→ **Work required**
Reproduce the records below word for word, leaving out the pictures.

>> start Provided material

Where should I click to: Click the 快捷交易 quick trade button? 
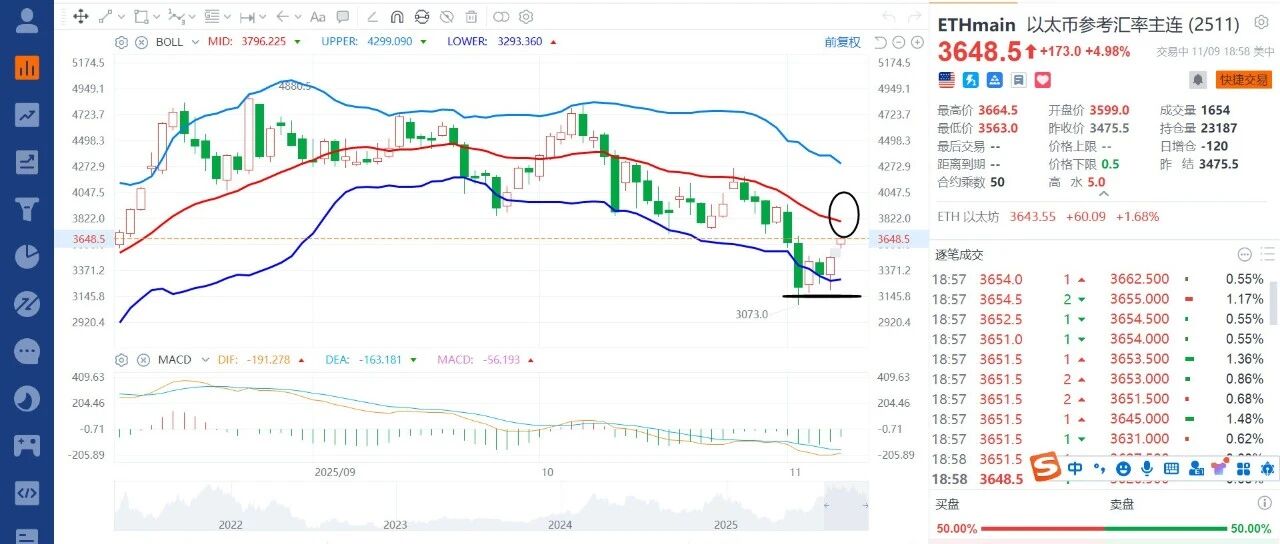1243,80
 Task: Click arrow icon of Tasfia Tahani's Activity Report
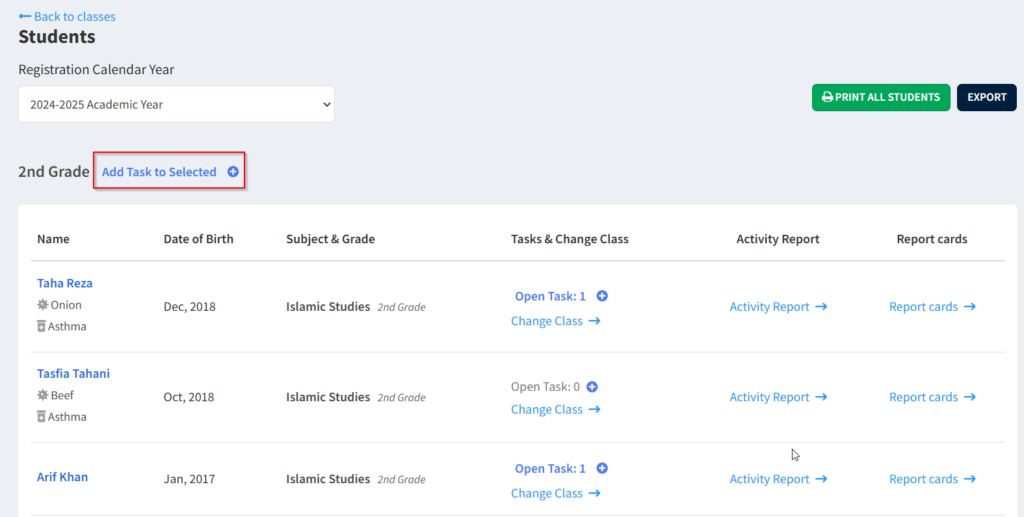(821, 397)
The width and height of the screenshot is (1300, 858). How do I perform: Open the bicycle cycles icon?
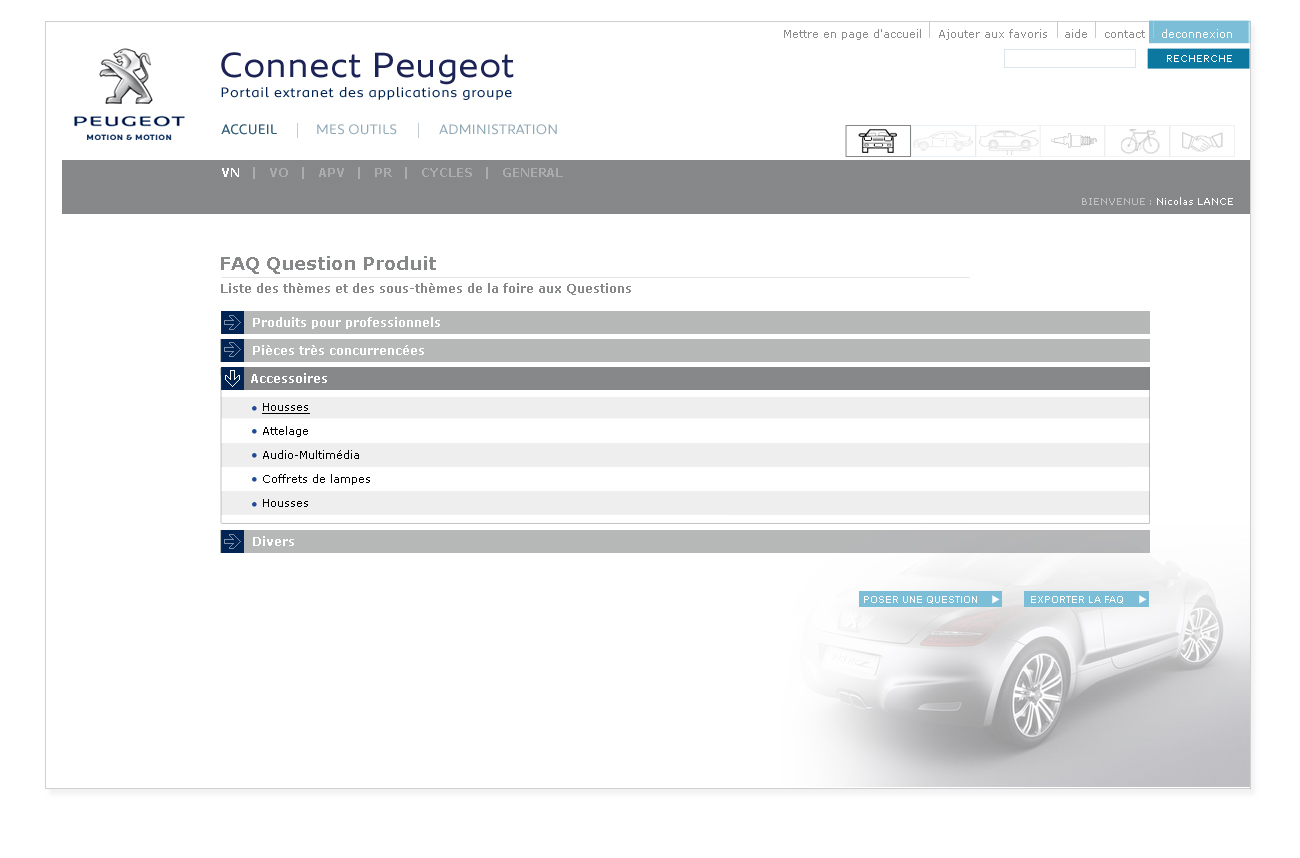coord(1138,141)
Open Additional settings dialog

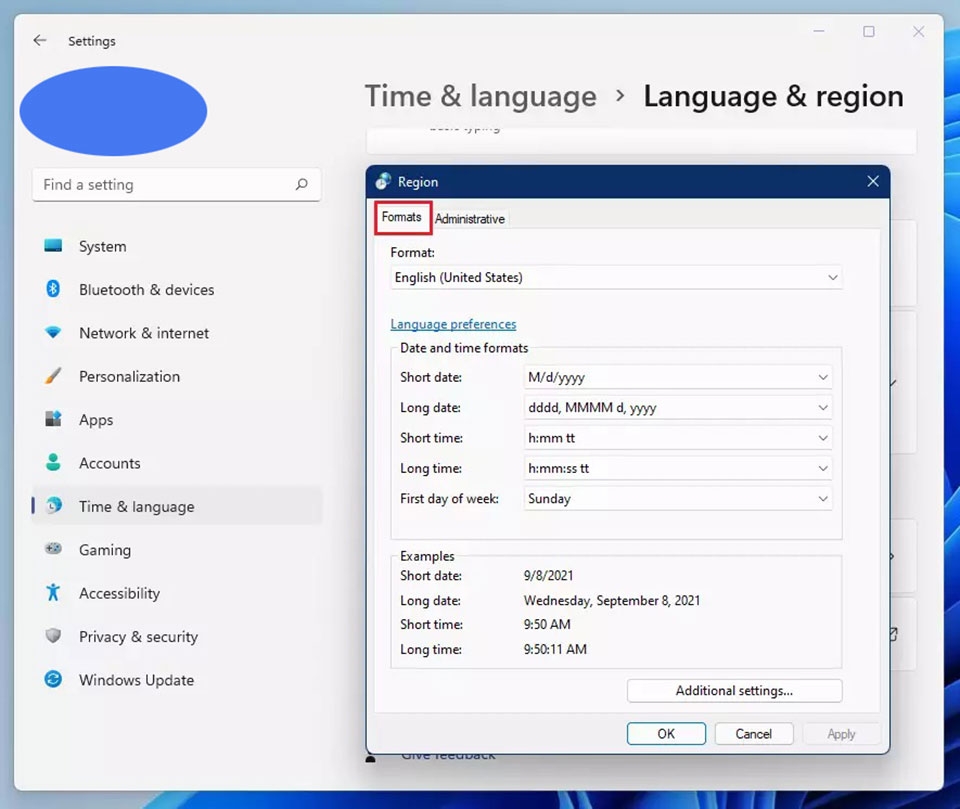tap(734, 690)
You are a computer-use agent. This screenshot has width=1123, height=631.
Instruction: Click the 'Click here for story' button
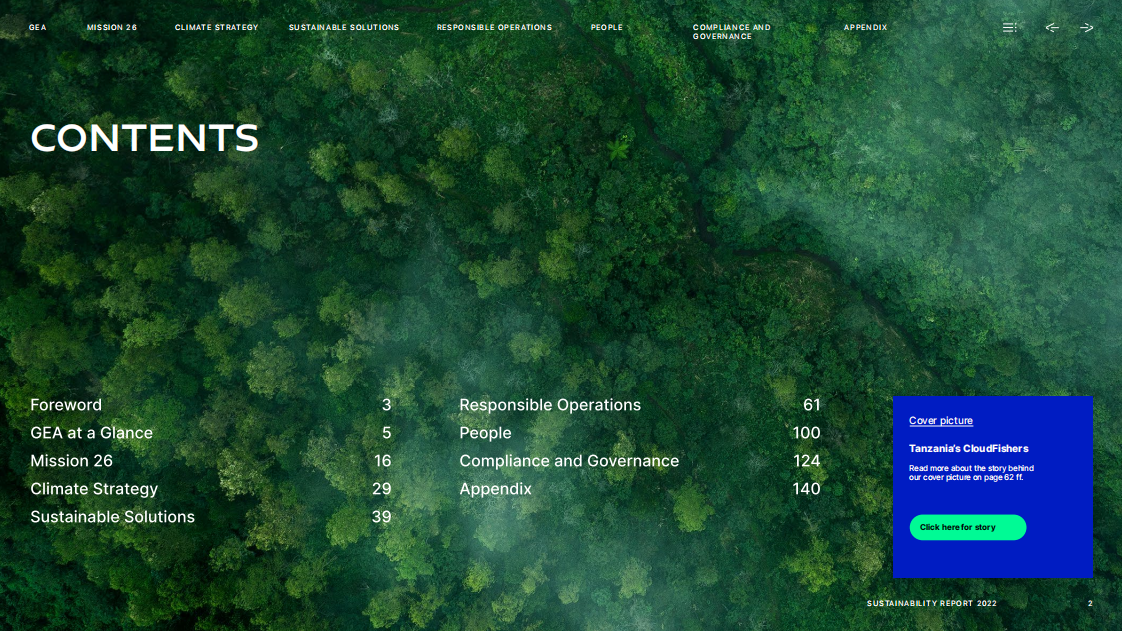click(967, 527)
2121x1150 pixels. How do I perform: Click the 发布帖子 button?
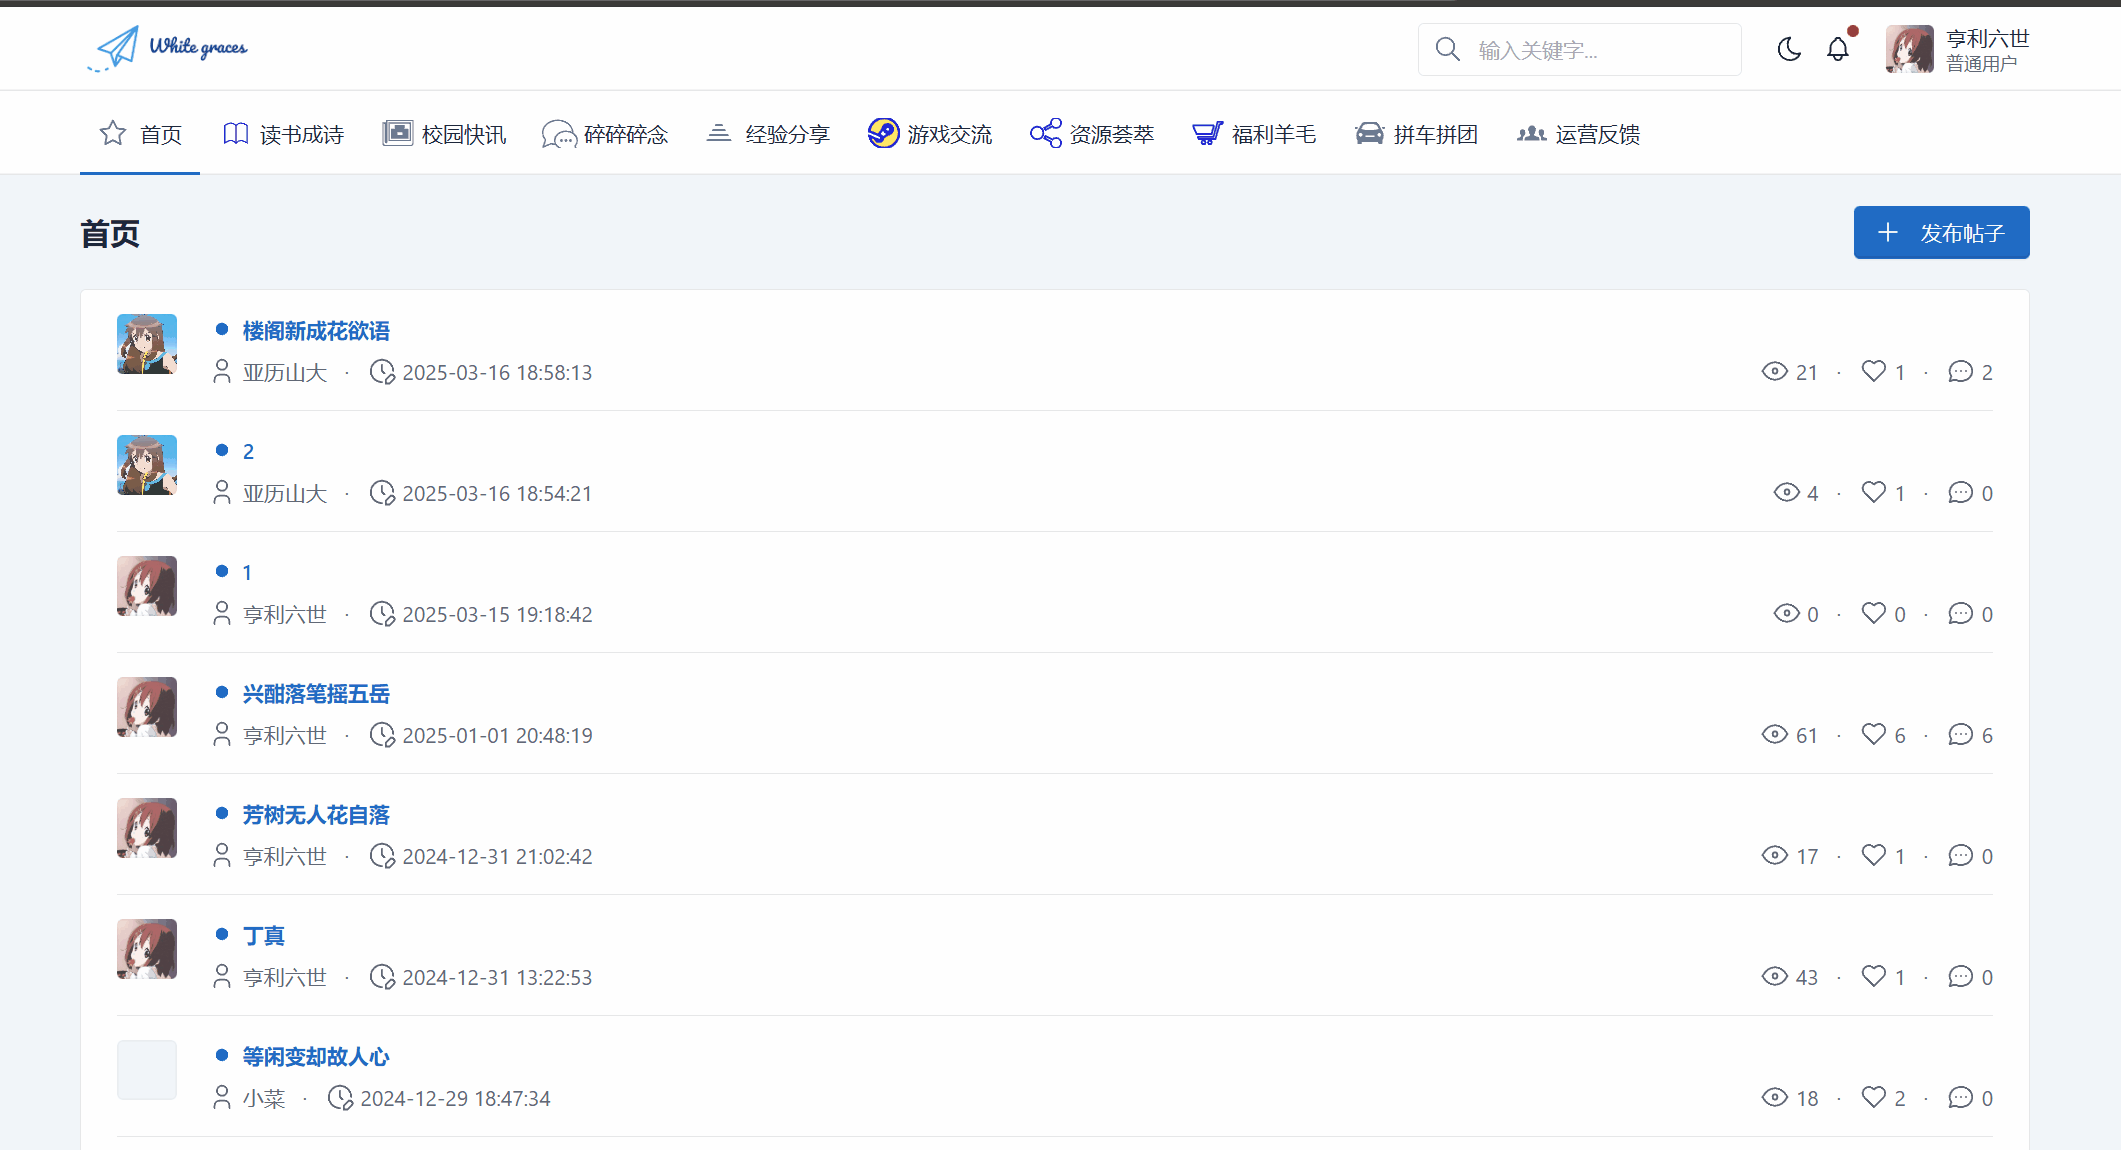pos(1941,233)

>> end Provided material

→ **Written solution**
Where should I click to: Click the 快捷交易 quick trade button? 
1243,80
 Task: Click arrow icon of Tasfia Tahani's Activity Report
(821, 397)
The width and height of the screenshot is (1300, 858). How do I perform: Open the bicycle cycles icon?
coord(1138,141)
Open Additional settings dialog

tap(734, 690)
You are a computer-use agent. This screenshot has width=1123, height=631.
Instruction: Click the 'Click here for story' button
click(967, 527)
2121x1150 pixels. How do I perform: Click the 发布帖子 button?
pos(1941,233)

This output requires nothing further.